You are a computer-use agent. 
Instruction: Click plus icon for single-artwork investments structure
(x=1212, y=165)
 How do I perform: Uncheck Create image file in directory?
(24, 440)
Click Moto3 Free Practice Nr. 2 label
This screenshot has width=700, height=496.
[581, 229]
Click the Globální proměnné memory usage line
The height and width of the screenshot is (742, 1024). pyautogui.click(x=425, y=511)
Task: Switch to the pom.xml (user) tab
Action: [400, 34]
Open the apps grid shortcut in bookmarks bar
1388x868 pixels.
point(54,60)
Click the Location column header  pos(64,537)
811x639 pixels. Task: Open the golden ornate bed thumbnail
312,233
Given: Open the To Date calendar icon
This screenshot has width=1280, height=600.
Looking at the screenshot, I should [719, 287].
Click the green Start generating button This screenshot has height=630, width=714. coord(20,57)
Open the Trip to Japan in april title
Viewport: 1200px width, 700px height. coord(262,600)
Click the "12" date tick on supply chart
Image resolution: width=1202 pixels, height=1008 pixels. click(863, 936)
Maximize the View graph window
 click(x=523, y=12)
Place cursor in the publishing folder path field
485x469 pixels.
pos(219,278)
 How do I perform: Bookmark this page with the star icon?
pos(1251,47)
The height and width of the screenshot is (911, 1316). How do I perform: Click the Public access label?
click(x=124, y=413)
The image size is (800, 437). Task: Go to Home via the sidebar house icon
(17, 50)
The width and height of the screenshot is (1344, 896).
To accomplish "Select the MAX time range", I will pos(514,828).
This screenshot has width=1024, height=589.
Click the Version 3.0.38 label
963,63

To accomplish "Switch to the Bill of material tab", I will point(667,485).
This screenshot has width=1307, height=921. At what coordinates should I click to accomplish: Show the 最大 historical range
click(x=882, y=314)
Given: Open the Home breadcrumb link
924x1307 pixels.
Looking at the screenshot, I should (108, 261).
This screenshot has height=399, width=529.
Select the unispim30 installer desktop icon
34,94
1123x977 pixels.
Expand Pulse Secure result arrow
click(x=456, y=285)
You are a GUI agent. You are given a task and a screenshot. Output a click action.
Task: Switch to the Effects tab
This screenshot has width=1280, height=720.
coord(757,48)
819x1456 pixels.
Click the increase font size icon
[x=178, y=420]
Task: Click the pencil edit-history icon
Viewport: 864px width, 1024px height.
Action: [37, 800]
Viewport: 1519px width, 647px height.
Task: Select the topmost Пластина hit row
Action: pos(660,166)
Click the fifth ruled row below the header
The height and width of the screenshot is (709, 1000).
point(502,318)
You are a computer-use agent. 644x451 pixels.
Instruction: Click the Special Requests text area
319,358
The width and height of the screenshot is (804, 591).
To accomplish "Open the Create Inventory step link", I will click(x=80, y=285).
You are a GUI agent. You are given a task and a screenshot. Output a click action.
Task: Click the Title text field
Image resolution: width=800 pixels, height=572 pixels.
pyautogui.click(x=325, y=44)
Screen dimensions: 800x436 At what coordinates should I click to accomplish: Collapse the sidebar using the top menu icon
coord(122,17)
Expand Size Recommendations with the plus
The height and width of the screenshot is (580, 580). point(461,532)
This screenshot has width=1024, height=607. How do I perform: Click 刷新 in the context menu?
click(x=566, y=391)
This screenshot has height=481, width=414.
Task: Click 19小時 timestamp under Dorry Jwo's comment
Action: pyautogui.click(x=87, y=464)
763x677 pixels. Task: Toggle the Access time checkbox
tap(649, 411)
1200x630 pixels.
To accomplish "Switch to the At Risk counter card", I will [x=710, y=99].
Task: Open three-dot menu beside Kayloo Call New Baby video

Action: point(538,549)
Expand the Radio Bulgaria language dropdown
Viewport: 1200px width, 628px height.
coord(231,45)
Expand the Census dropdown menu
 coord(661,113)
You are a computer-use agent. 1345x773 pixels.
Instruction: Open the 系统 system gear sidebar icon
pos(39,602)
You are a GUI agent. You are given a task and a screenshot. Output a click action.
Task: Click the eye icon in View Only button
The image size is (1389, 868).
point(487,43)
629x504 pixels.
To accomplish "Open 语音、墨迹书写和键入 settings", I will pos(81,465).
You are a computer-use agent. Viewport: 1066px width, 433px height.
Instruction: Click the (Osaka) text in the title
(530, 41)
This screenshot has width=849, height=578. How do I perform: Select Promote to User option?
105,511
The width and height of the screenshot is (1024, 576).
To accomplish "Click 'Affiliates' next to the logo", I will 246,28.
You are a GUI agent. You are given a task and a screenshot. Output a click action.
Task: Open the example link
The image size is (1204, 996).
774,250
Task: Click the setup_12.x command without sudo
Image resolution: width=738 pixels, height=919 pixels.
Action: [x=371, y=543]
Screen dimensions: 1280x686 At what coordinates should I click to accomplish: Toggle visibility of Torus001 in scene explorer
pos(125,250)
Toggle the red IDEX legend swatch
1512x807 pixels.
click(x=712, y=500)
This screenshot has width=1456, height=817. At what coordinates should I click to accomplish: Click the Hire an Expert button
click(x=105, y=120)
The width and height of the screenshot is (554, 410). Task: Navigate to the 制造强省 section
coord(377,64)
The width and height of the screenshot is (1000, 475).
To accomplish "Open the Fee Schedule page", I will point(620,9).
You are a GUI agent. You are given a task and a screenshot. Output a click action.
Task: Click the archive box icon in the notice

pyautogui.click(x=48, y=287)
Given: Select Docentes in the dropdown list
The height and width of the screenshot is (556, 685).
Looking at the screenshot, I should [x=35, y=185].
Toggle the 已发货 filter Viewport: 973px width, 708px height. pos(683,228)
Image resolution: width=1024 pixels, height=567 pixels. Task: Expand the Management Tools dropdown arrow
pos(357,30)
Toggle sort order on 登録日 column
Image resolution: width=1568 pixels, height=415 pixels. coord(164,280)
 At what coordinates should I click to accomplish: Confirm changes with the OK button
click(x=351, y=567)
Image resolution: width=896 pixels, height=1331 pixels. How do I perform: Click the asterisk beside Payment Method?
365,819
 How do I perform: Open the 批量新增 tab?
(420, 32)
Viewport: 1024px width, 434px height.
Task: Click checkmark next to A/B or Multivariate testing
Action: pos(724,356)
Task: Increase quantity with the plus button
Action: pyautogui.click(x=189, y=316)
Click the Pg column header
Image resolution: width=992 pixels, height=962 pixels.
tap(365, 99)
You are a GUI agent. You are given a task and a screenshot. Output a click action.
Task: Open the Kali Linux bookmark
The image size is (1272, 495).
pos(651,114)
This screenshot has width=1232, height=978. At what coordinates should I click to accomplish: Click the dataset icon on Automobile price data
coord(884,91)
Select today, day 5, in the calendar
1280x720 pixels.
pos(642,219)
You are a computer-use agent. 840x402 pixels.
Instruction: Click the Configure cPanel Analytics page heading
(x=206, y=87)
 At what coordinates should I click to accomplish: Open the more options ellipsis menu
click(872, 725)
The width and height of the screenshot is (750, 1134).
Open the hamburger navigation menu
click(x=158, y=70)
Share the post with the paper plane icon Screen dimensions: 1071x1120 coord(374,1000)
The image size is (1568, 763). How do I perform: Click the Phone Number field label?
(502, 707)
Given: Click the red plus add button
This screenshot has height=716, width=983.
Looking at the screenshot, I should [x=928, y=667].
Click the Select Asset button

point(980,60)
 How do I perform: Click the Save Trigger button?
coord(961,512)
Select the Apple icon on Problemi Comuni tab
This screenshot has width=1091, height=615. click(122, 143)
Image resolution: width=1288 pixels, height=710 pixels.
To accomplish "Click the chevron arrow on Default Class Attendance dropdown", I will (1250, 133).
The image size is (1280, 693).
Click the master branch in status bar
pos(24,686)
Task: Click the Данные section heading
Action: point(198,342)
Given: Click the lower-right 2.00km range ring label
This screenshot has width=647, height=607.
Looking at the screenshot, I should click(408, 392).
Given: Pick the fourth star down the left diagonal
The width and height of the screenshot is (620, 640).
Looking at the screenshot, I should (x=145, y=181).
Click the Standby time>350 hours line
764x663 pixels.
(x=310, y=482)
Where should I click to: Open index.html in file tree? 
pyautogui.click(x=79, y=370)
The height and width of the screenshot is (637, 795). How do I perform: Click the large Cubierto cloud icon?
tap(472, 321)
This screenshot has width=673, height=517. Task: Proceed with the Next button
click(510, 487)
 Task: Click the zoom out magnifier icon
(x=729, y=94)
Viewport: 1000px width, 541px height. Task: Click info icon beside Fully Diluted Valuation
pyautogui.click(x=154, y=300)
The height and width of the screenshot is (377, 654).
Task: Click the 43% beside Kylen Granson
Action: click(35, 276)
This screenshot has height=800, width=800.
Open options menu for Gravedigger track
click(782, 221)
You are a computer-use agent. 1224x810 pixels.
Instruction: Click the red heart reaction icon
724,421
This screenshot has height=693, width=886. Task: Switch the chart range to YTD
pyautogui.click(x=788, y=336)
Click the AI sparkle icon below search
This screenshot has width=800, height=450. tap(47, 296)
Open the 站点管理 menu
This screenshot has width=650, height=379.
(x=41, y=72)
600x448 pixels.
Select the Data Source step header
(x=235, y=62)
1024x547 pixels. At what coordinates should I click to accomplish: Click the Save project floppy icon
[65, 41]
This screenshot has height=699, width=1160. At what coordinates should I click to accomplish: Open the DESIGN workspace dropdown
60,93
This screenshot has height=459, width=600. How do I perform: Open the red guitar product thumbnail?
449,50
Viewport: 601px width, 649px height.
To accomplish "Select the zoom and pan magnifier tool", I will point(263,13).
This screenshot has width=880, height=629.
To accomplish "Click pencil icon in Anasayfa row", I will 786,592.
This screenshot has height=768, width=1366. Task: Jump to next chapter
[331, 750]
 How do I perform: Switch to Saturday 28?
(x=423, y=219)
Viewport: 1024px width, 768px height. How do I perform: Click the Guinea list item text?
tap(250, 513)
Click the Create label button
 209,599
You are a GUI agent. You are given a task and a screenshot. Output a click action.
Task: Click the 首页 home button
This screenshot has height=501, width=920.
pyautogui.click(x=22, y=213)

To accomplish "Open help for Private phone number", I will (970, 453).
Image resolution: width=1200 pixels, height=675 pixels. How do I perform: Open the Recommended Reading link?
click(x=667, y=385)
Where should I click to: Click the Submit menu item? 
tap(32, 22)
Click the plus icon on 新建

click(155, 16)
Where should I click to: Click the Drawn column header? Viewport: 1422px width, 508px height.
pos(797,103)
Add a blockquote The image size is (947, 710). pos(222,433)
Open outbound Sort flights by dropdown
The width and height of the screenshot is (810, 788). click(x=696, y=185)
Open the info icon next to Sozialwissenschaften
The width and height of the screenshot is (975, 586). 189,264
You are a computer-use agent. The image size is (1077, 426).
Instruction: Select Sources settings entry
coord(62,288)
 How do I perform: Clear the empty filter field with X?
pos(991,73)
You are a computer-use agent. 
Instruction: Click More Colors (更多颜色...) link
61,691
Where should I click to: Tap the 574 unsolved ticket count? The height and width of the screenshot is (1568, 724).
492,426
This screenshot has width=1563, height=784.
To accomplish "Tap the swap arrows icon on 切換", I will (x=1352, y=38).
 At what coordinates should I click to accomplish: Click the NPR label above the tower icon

□ □ □ □ □

[The task]: The output must consist solely of the lines from the first line of the records through the line containing "Given: Open the To Date calendar icon", reproduced exactly.

[Finished exercise]:
You are a computer-use agent. 
Instruction: Click plus icon for single-artwork investments structure
(x=1212, y=165)
 How do I perform: Uncheck Create image file in directory?
(24, 440)
Click Moto3 Free Practice Nr. 2 label
This screenshot has width=700, height=496.
[581, 229]
Click the Globální proměnné memory usage line
The height and width of the screenshot is (742, 1024). pyautogui.click(x=425, y=511)
Task: Switch to the pom.xml (user) tab
Action: [400, 34]
Open the apps grid shortcut in bookmarks bar
1388x868 pixels.
point(54,60)
Click the Location column header  pos(64,537)
811x639 pixels. Task: Open the golden ornate bed thumbnail
312,233
Given: Open the To Date calendar icon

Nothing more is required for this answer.